MEATBALL PROCESS LINE
You focus on the big day, let us focus on you.
ABOUT MEATBALL PRODUCTION LINE
We proudly present the fully automated meatball boiling line in a Full Option design, utilizing a steam heating system.
The boiling process in our machine consists of four main stages:
- Meatball setting process
- Meatball boiling process
- Meatball cooling process
- Meatball drying process
Pre-Boiling Tank
The warm water tank receives the meatballs discharged from the forming machine and allows the semi-liquid meatballs to gradually set under a controlled water temperature (not excessively hot). Proper adjustment of the water temperature and calculation of the residence time in the tank are essential to prevent product damage and to maximize production capacity, thereby utilizing the machine’s performance to its fullest potential.
Boiling Tank
In this step, the water temperature is increased from the warm-water level to fully cook the meatballs (100% doneness). The tank requires proper adjustment of water temperature and calculation of residence time to ensure product quality. Additionally, specific methods such as pressing the meatballs and guiding them through the tank are applied to ensure that every meatball is evenly cooked before being transferred to the next process.
Cooling Tank
In this step, the meatballs coming from the cooking stage still retain relatively high temperatures. The primary function of this process is to reduce the temperature of the meatballs uniformly and consistently. Proper handling and guiding methods are applied to ensure the meatballs are cooled correctly before being transferred to the next stage.
Drying Conveyor
After cooling, the meatballs enter the drying belt conveyor, where specialized fans blow air to remove surface moisture. Depending on the production line design, drying may involve multi-layer conveyors or loop systems to maximize exposure and ensure thorough drying. This stage produces dry, stable meatballs ready for subsequent processes such as packaging or frying. Efficient drying improves product quality, hygiene, and shelf life.

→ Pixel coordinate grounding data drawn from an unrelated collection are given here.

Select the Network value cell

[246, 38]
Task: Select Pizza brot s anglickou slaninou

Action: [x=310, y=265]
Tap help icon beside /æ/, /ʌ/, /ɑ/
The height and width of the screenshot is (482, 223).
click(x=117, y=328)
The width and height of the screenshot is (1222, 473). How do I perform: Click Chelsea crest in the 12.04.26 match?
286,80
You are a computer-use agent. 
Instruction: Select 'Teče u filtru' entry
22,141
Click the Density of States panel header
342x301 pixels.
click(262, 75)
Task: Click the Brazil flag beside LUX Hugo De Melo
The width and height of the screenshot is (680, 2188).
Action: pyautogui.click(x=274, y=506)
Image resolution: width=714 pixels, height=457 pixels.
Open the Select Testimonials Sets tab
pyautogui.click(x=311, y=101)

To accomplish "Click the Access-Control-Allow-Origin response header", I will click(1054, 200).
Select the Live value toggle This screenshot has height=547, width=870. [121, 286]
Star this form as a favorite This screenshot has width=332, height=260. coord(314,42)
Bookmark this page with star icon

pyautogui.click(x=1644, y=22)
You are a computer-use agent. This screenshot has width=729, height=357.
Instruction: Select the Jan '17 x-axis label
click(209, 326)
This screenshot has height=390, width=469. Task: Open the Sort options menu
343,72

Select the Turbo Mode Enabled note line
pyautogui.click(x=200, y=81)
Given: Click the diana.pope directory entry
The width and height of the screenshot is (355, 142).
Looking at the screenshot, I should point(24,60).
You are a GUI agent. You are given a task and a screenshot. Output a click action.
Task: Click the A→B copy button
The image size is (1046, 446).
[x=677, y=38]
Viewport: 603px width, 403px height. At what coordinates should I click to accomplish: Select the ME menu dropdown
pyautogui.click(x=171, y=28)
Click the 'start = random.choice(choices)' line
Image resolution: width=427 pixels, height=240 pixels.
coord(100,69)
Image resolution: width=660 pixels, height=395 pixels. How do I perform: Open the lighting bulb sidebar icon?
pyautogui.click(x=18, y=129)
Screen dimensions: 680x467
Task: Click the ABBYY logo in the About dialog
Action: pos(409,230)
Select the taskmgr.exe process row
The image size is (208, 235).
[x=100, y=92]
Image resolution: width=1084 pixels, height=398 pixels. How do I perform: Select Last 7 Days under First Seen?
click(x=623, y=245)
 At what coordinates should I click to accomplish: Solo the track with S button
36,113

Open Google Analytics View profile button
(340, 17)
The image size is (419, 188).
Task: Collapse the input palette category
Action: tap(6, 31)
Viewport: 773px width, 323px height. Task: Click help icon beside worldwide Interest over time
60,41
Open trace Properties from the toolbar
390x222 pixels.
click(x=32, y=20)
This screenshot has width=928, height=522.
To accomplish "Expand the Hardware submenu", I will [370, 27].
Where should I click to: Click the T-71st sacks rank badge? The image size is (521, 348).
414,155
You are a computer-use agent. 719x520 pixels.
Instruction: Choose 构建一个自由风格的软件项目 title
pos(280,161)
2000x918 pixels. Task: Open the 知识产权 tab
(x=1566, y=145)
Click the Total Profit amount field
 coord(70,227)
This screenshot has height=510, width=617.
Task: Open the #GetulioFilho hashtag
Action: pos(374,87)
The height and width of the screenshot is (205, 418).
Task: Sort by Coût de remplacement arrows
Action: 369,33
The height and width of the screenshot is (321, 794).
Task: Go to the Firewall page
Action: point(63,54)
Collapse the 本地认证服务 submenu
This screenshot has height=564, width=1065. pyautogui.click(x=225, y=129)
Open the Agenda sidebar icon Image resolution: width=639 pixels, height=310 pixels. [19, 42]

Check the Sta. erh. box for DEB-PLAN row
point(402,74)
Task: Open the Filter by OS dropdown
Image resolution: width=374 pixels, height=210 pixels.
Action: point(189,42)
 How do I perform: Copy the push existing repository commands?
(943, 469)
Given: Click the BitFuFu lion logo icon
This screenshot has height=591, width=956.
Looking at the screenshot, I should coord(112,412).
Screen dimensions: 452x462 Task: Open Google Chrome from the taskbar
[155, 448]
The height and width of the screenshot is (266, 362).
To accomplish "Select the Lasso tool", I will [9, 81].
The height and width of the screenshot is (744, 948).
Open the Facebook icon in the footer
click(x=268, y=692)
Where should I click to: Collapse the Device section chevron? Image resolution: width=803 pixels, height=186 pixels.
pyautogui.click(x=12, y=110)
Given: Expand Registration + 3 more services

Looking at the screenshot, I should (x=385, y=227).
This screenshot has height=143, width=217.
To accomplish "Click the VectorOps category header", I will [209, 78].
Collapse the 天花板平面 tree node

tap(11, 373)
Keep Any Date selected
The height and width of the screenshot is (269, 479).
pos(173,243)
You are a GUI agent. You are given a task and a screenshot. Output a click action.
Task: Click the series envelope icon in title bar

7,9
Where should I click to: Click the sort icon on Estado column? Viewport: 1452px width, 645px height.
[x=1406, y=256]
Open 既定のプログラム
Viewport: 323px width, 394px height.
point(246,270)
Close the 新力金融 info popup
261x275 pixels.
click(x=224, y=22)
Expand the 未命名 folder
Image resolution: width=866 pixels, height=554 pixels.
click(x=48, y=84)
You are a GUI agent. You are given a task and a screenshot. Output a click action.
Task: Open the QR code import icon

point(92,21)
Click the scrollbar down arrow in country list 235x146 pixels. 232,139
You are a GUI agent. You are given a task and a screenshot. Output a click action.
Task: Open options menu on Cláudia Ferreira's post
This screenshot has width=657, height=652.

REFERENCE MEAT-BALL PRODUCTION LINE
REFERENCE FISH-BALL PRODUCTION LINE
TECHNICAL DATA
MEAT BALL & FISH BALL
PRODUCTTION LINE
CAPACITY 250-1,000 KG/HR
Pre-Boiling (Warm Water) Tank
- Controlled temperature: 45–60 °C
- Holding time: Approximately 20 minutes
Boiling (Hot Water) Tank
- Controlled temperature: 85–90 °C
- Holding time: Approximately 15 minutes
Cooling (Cold Water) Tank
- Controlled temperature: 15–20 °C
- Holding time: Approximately 5–10 minutes
Three-Layer Cooling Conveyor for Meatballs
Meatball Transfer Conveyor to Bagging Table in the Packaging Room
Electrical Control Cabinet for Machine Operation from the Warm Water Tank to the Packaging Room
Machine design compliant with Good Manufacturing Practices (GMP) for proper hygiene
Hygienic design allows quick and simple cleaning

ELECTRICAL CONTROL CABINET
Electrical Control Cabinet
- On/Off switch operation
- Belt speed control switch
- Operation indicator light
- Water temperature display
- Work screen display
- 2 layer waterproof cabinet front cover
- 3 phase electrical system indicator light
- Various factory control settings
- touch screen (Additional functions)
Electrical Equipment
- “ Schneider ” Circuit Breaker
- “ Schneider ” Magnetic Contactor
- “ Danfoss ” Invertor Speed Control
- “ Omron ” Power Relay 24 Vdc
- “ Schneider ” Switch On-Off
- “ Schneider ” Pilot Lamp-Signal
-
“ Motovario ” Gear Motor , Hollow shaft
WARRANTY CONDITIONS
Warranty Conditions
Upon completion of machine installation, our team will perform joint testing with the factory personnel, demonstrate proper machine operation, and provide instructions for routine maintenance to ensure optimal performance and longevity of the equipment.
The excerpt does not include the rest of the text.